### Stated task 1
In the passage on how Esav and Yaakov were educated, list the natural features named in the sentence that begins "Through seeing the beauty".
### Stated task 2
Reproduce the passage on how Esav and Yaakov were educated word for word, starting at "The commentary the" and ending at "exactly what happened.".
---------- Text segment ----------
The commentary the Siftei Chachamim, points out on the same line that Esav received the same exact Jewish education as Yaakov. This is where the problem lies. You do not educate an Esav in the same way you educate a Yaakov. For Yaakov, the way of the Beit Midrash (the study hall) pouring over Jewish texts all day was perfect. However, for Esav not only would an intensive regiment of daily text study not work, it would be the worst thing you could do for him. It would be the exact formula to turn Esav off to Judaism, and that is exactly what happened.
You can not keep someone like Esav couped up all day in a Yeshiva (a school of higher Jewish learning). Esav should have been brought out to the great outdoors, into the forests, and taught Tehilim/Psalms 104:24 “Ma Rabu Maasecha Hashem” – “How great are Your creations God!” – To see what God was all about in nature. Through seeing the beauty of the trees, rivers and mountains; that is where Esav would have found God and gotten turned on to Judaism.
This is a mistake that is often made in Jewish education; many Jewish educational institutions assume there is a one-size-fits-all approach for all types of people. However, that is not the case. There should be the Yaakov approach for people who want the intellectual rigor of intensive texts study, but there also needs to be many other approaches as well. We need to find the right approach for every student. Jewish After School Educational programs, as well as Jewish Day Schools, need to engage in differentiated education, finding the right path for every single student.
---------- Dataset excerpts ----------
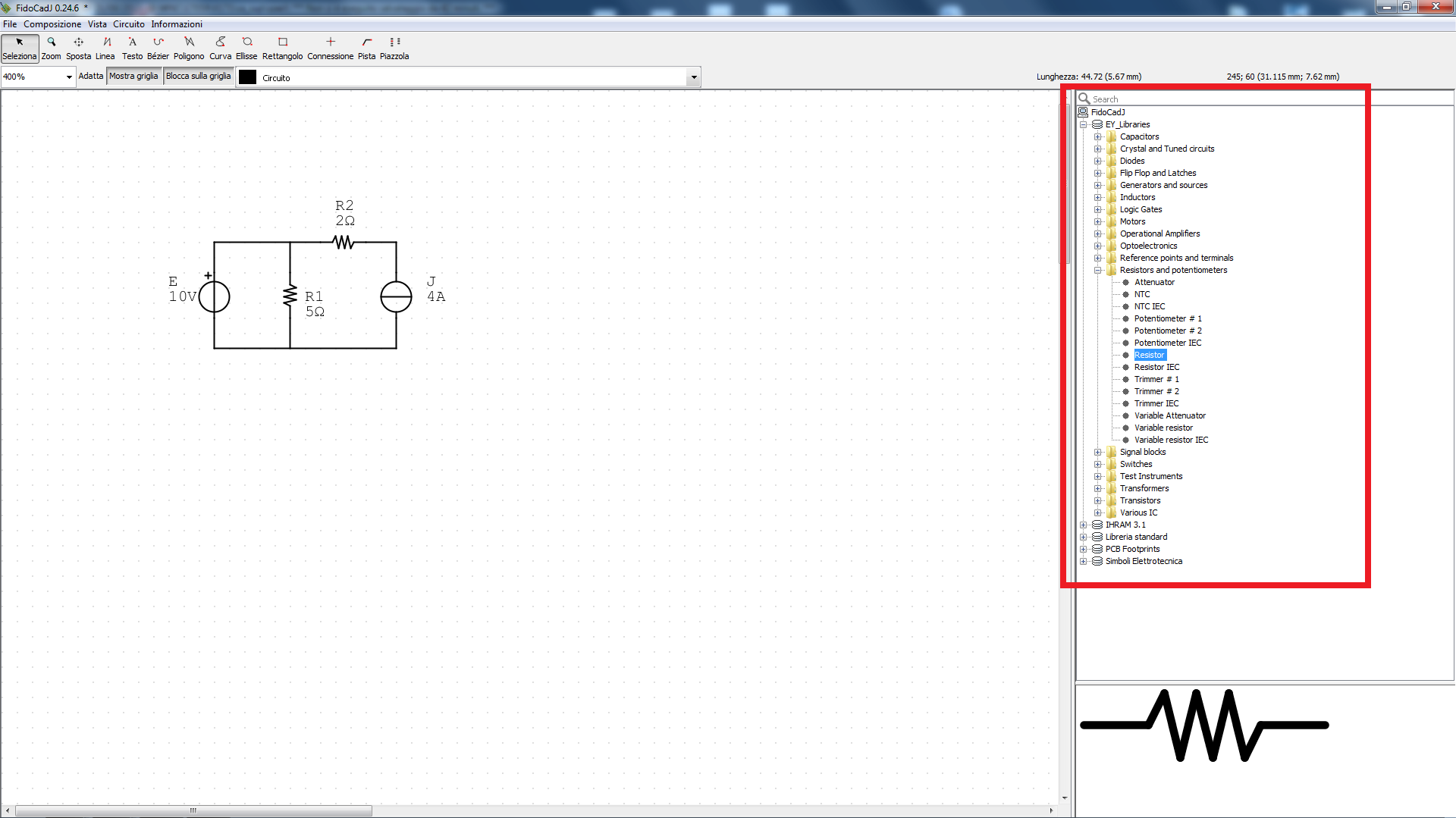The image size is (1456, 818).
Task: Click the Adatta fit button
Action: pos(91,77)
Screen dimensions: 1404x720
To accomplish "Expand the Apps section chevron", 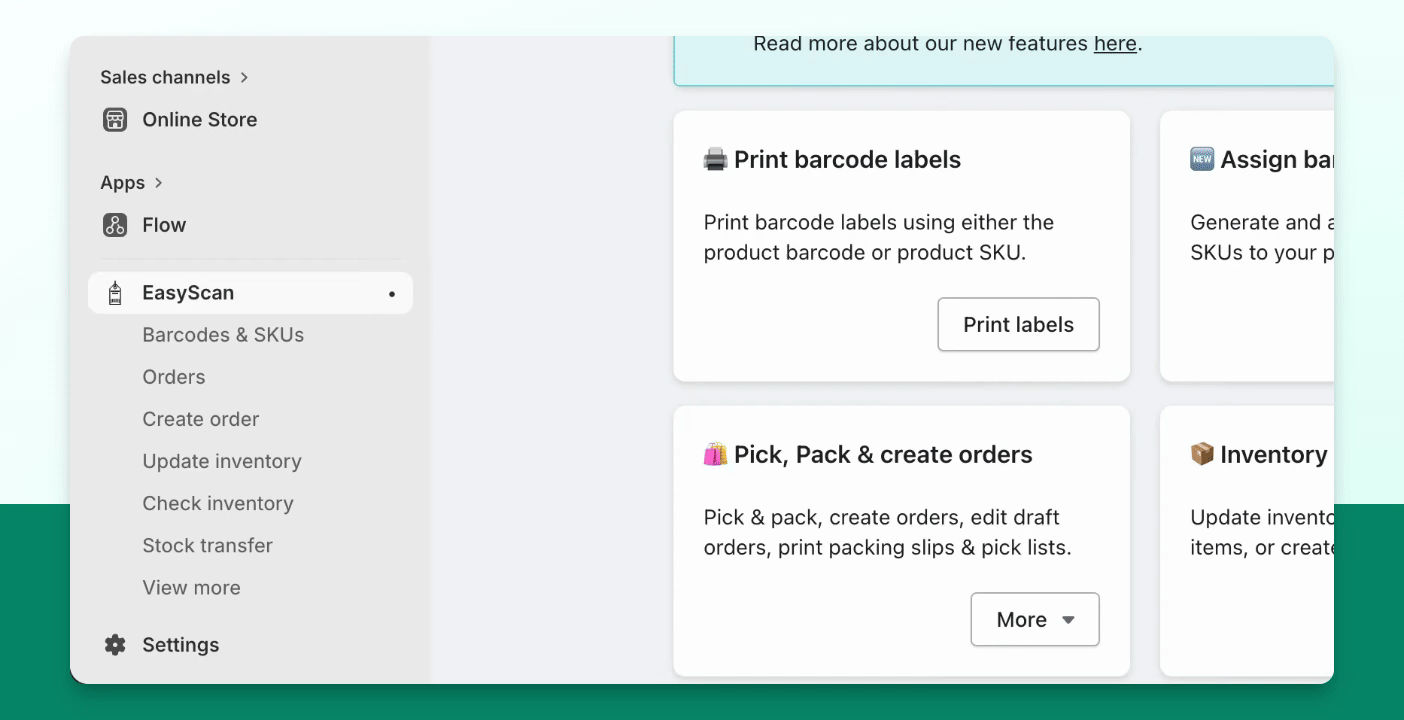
----------
### Complete answer 1
trees, rivers, mountains

### Complete answer 2
The commentary the Siftei Chachamim, points out on the same line that Esav received the same exact Jewish education as Yaakov. This is where the problem lies. You do not educate an Esav in the same way you educate a Yaakov. For Yaakov, the way of the Beit Midrash (the study hall) pouring over Jewish texts all day was perfect. However, for Esav not only would an intensive regiment of daily text study not work, it would be the worst thing you could do for him. It would be the exact formula to turn Esav off to Judaism, and that is exactly what happened.